Even if processor energy was completely proportional to load, non-CPU components such as memory, motherboards, and power supplies have begun to dominate energy consumption [4] , requiring that all components be scaled back with demand. As a result, running a modern, DVFS-enabled system at 20% of its capacity may still consume over 50% of its peak power [28] . Despite improved power scaling technology, systems remain most energy-efficient when operating at peak utilization. Given the difficulty of scaling all system components, we must therefore consider "constant factors" for power when calculating a system's instruction efficiency. Figure 2 plots processor efficiency when adding a fixed 0.1W cost for basic system components such as 10Mbps Ethernet (e.g., the Intel 82552V consumes 59mW at idle). Because these overheads dwarf the CPU power draw of tiny sensor-type processors that consume only micro-Watts, their efficiency as a cluster node drops significantly. The best operating point exists in the middle of the curve, where the fixed costs are amortized while still providing energy efficiency.
The 0.1W fixed overhead in Figure 2 demonstrates that even a tiny amount of power draw can reduce the efficiency of extremely slow processors. In practice, these "fixed" costs vary depending on the platform. For example, a high end server processor would need a higher speed network with higher power draw to balance its processing capabilities, and so the fixed costs would be different than those for a slower balanced system. The important lesson is that system designers must choose the processor that takes into account the unavoidable fixed costs of the rest of the system, and must engineer away the avoidable fixed costs. The system that best eliminates these avoidable fixed costs in relation to its processing capability will therefore see gains in energy efficiency. For example, SeaMicro's SM10000 consists of a custom networking fabric to connect its 512 Intel Atom nodes to amortize the power cost of networking in comparison to the processor power draw [25] .
Newer techniques aim for energy proportionality by turning machines off and using VM consolidation, but the practicality of these techniques is still being explored. Many large-scale systems often operate below 50% utilization, but opportunities to go into deep sleep states are few and far between [4] , while "wake-up" or VM migration penalties can make these techniques less energy-efficient. Also, VM migration may not apply for some applications, e.g., if datasets are held entirely in DRAM to guarantee fast response times.

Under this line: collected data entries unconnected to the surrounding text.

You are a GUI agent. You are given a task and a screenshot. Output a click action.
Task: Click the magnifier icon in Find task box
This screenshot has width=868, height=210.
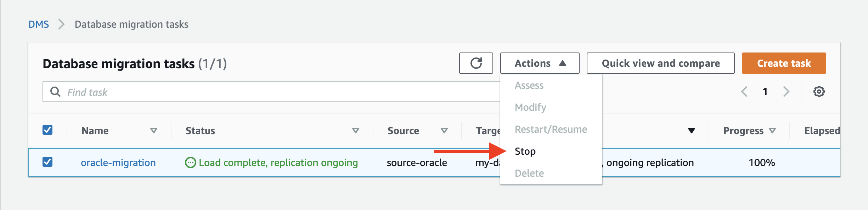56,92
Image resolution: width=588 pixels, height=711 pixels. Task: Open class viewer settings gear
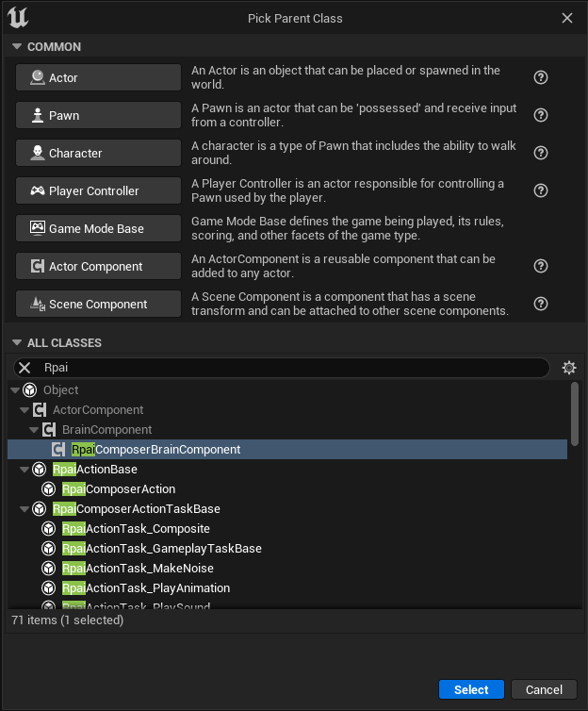(568, 368)
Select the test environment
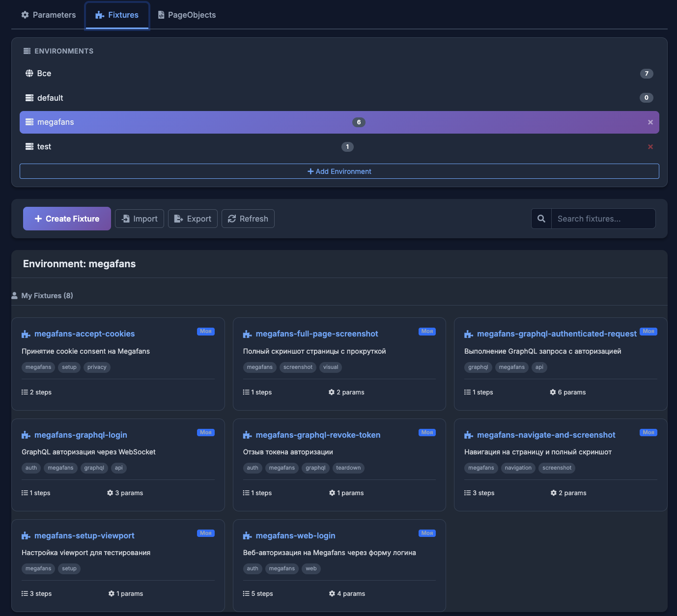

Even if techniques for dynamically scaling below peak power were effective, operating below peak power capacity has one more drawback:
Peak power consumption limits data center density Data centers must be provisioned for a system's maximum power draw. This requires investment in infrastructure, including worst-case cooling requirements, provisioning of batteries for backup systems on power failure, and proper gauge power cables. FAWN significantly reduces maximum power draw in comparison to traditional cluster systems that provide equivalent performance, thereby reducing infrastructure cost, reducing the need for massive over-provisioning, and removing one limit to the achievable density of data centers. Finally, energy proportionality alone is not a panacea: systems ideally should be both proportional and efficient at 100% load. In this paper, we show that there is significant room to improve energy efficiency, and the FAWN approach provides a simple way to do so.
Memory trends
The previous section examined the trends that cause CPU power to increase drastically with an increase in sequential execution speed. In pursuit of a balanced system, one must ask the same question of memory and storage as well.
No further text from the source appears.